Written instruction:
Starting with the line containing "Click 反算 button beside 缴纳个税" and continuing through the end of the rows, reproduce those lines with "button" changed to "control" and every other word left as it stands.

Rows contained in a dataset:
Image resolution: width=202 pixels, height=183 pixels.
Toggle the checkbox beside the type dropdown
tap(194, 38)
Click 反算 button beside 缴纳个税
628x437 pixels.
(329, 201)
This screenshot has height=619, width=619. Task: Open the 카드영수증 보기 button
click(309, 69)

Right answer:
Click 反算 control beside 缴纳个税
628x437 pixels.
(329, 201)
This screenshot has height=619, width=619. Task: Open the 카드영수증 보기 control
click(309, 69)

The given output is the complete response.